:: ACTIVITY ::
Comb through the entries for "column" and pull out each line that holds it.

[Pixel coordinate grounding data]
++++

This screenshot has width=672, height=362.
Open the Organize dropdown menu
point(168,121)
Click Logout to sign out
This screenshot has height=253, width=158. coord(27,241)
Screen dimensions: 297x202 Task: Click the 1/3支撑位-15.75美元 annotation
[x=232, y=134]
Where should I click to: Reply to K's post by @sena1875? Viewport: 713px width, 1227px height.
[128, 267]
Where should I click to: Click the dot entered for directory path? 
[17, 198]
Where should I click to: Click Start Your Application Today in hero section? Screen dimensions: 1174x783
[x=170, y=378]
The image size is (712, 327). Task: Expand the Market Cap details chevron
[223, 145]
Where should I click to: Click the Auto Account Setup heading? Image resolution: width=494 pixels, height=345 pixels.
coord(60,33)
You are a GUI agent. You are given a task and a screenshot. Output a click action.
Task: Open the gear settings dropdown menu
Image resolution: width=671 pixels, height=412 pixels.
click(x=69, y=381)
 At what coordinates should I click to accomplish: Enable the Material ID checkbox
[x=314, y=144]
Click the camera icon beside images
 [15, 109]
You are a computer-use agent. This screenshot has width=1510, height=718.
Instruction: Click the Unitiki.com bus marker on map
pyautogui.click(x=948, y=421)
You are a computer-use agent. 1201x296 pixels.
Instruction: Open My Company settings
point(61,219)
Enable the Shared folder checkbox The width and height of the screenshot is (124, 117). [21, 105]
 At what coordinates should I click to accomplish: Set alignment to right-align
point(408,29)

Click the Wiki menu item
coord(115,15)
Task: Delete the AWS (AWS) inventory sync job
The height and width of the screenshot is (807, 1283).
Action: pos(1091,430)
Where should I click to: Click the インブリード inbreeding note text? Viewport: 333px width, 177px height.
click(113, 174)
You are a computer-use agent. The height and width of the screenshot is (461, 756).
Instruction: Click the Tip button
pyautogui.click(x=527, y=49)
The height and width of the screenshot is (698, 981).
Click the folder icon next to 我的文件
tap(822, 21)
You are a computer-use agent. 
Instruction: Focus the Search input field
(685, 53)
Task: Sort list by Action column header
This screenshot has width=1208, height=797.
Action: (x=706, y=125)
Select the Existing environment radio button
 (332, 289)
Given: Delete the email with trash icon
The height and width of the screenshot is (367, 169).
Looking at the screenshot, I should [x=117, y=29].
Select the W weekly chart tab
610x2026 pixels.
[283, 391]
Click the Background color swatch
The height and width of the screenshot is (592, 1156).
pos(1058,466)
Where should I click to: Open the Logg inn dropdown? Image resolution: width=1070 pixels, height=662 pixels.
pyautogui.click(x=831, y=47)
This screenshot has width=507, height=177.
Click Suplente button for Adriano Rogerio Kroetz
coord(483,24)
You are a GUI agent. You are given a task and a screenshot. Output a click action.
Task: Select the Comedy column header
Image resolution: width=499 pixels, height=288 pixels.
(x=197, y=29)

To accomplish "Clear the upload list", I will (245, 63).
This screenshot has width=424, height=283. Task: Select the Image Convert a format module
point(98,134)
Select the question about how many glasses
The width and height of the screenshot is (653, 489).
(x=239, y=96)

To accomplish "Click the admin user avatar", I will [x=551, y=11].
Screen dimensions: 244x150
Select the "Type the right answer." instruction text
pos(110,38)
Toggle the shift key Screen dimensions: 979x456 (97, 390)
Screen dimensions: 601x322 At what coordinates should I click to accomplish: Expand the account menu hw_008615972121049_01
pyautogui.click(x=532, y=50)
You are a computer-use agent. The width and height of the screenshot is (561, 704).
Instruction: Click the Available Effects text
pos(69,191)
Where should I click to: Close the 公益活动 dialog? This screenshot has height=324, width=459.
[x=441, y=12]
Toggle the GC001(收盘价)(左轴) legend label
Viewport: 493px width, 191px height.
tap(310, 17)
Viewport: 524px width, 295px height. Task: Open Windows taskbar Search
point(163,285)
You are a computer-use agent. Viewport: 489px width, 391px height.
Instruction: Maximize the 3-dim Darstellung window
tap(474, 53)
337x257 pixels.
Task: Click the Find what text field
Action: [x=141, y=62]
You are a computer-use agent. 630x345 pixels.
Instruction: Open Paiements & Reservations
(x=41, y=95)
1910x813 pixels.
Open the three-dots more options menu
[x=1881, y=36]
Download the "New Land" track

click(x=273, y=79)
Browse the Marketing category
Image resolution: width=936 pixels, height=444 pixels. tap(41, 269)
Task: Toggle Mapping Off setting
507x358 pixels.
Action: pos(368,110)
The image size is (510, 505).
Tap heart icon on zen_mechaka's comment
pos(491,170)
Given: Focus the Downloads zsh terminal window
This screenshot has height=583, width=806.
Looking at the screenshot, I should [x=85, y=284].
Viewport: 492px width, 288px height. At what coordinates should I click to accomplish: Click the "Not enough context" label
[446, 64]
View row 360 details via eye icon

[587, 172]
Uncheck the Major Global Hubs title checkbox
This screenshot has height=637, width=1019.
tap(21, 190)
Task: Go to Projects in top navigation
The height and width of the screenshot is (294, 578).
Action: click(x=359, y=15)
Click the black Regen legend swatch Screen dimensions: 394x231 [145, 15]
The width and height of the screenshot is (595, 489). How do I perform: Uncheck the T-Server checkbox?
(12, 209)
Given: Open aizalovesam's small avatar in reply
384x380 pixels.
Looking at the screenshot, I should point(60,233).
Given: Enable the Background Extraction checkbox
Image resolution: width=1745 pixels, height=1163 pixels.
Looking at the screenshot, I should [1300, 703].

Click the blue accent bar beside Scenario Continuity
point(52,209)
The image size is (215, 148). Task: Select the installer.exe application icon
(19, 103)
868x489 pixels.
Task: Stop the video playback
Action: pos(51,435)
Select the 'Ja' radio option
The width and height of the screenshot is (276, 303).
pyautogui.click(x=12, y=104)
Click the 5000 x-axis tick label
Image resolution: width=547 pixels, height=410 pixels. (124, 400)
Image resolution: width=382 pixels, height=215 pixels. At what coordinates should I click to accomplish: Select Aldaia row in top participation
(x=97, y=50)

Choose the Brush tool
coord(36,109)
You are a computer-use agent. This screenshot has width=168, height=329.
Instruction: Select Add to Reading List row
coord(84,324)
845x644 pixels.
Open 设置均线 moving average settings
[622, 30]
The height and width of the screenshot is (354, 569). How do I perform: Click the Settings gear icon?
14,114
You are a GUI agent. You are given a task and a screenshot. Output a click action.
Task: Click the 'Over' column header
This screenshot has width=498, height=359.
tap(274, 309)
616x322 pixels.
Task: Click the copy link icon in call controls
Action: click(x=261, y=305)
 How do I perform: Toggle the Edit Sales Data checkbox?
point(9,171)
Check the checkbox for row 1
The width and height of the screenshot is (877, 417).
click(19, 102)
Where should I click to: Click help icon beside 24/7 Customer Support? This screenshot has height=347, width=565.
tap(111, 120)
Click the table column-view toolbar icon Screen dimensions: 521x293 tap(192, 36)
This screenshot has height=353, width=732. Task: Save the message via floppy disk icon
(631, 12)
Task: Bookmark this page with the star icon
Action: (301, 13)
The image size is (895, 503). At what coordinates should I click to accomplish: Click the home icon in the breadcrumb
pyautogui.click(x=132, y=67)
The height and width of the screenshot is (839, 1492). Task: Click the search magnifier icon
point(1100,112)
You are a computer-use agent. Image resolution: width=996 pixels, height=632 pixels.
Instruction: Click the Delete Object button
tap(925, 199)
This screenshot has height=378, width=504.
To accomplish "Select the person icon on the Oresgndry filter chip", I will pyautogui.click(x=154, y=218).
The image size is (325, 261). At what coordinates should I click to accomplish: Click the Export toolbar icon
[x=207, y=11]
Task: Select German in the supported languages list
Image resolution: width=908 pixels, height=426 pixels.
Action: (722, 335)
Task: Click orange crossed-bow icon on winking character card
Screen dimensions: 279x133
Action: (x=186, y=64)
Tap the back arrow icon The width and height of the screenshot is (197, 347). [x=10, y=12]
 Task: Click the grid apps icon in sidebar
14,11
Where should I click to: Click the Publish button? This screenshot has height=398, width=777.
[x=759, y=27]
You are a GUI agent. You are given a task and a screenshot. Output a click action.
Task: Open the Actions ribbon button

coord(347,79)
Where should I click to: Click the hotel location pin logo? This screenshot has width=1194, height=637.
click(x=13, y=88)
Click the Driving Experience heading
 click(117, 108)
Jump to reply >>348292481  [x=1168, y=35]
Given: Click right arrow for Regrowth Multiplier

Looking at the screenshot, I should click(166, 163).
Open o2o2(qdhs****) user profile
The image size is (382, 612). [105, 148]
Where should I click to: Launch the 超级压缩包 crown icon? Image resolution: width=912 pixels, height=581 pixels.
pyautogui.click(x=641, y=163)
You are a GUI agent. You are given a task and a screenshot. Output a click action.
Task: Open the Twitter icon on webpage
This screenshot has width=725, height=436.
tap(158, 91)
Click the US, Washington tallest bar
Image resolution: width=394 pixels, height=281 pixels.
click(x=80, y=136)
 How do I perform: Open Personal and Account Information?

++++

:: SOLVED PROBLEM ::
Task: Sort list by Action column header
Task: Select the Comedy column header
Task: Click the 'Over' column header
Click the table column-view toolbar icon Screen dimensions: 521x293 tap(192, 36)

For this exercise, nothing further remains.